The original case, known as Sempra v. Argentina, was decided back in 2007. In the case, Argentina claimed that its economic crisis measures were necessary to protect the country's essential security. The Kirchner administration advocated for an interpretation of the U.S.-Argentina Bilateral Investment Treaty (BIT) that countries get to "self-judge" whether and when such national emergencies arise.

The World Bank panel that decided the original case said that, even though evidence was shared that the U.S. and Argentine governments currently favored a self-judging interpretation of essential security provisions, the fact that predecessor governments either didn't favor such an interpretation, or that they hadn't stated so succinctly enough, was grounds for deciding that the measure was not self-judging. (They also noted that panels at the WTO and other fora had regularly butted their nose in domestic regulatory affairs, suggesting that there would be a high bar conceptually for  a self-judging interpretation.)

This annulment panel held back from deciding whether the BIT allows the government of Argentina to be the judge of whether an economic crisis constitutes a threat to the country's essential security. Instead, the annulment panel wrote:

It is true that the BIT does not prescribe who is to determine whether the measures in question are or were “necessary” for the purpose so invoked – whether, in other words, Article XI is or is not self-judging. But if the measures in question are properly judged to be “necessary”, then there is no breach of any Treaty obligation.

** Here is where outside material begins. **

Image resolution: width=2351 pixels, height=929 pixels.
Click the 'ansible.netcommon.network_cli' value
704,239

In other words, not only might a foreign panel get to decide when a country's future is at risk, but arguably they also get to decide whether a certain response is "necessary" - a very restrictive term of art in trade law that can put pressure on countries to use light-touch or no-touch regulation.

On the one hand, Argentina dodged a bullet in that it does not have to pay off Sempra for its emergency policies. On the other hand, this latest ruling will offer little lasting comfort to anyone that thinks that the people and their democratically elected representatives, rather than panelists operating outside of domestic court systems (who often seem even less deferential to the "political branches" than our own Supreme Court), ought to get to decide when they face a national emergency without being subject to claims to pay off a bunch of well-heeled corporations for the privilege.

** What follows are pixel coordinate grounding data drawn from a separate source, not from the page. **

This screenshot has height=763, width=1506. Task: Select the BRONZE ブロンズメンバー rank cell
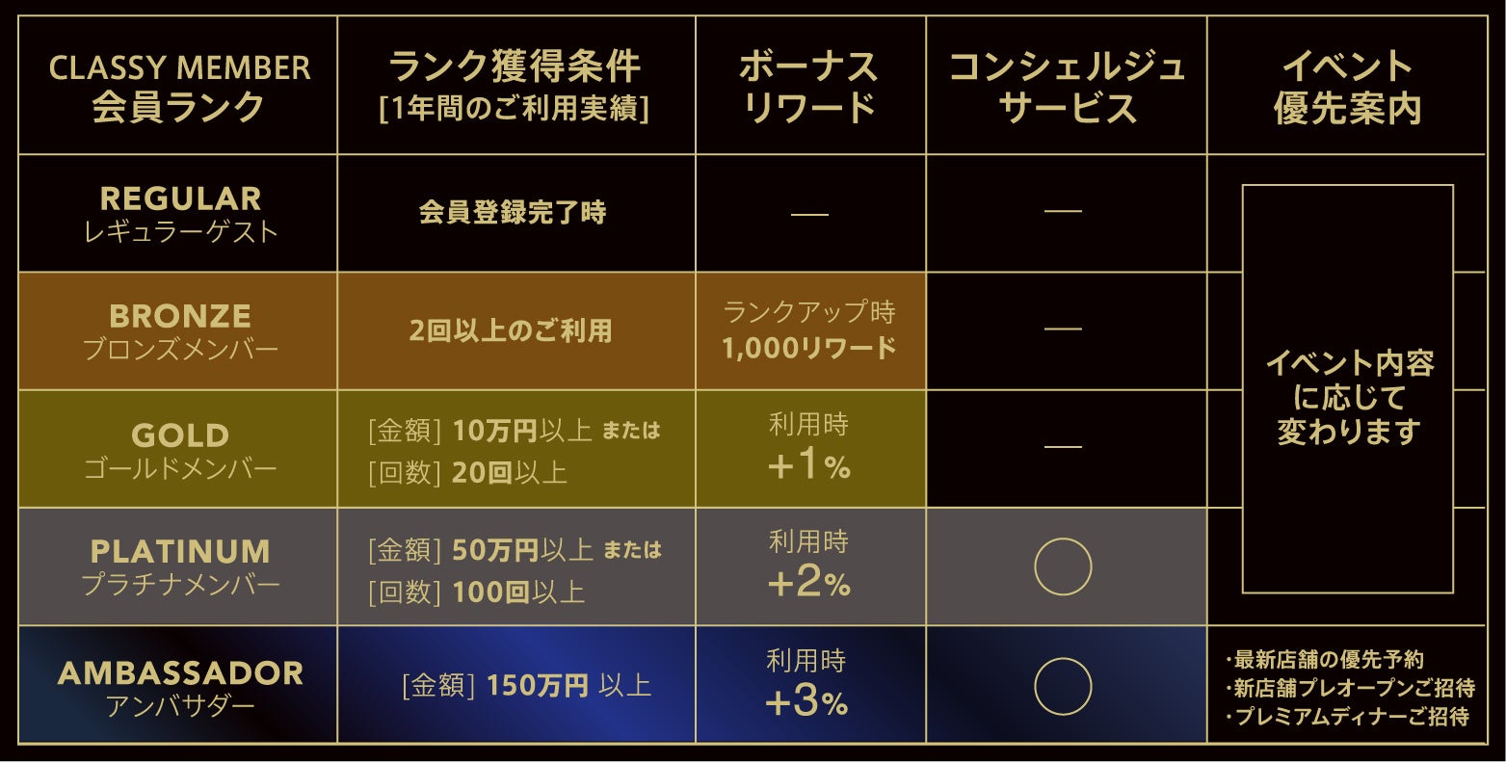coord(179,331)
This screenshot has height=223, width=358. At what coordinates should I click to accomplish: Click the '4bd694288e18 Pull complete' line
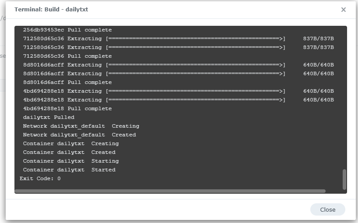tap(67, 108)
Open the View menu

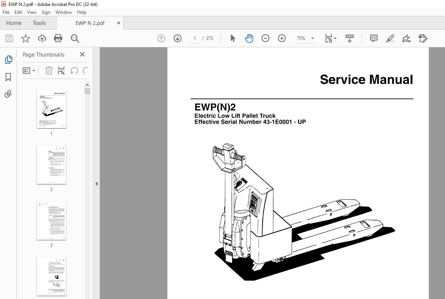tap(32, 12)

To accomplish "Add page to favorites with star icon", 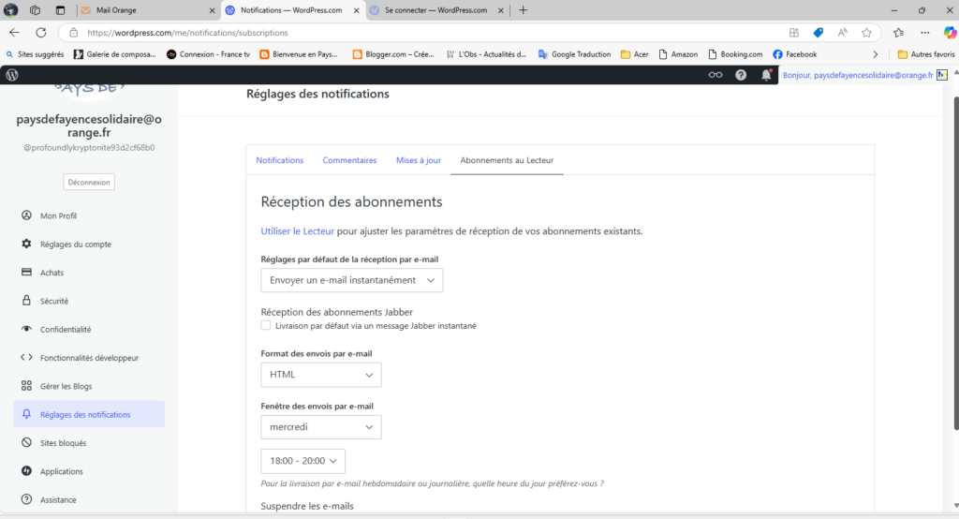I will tap(866, 32).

Moreover, as the point about the intentions of previous vs. current governments indicates, Reagan and Bush may have found a way to have their pro-corporate legacy outlast even lifetime Supreme Court appointments: the signing of trade and investment pacts with substantive provisions that promote deregulation and corporate welfare that live on forever... even after voters have voted in governments that campaigned on reversing the Reagan-Bush agenda.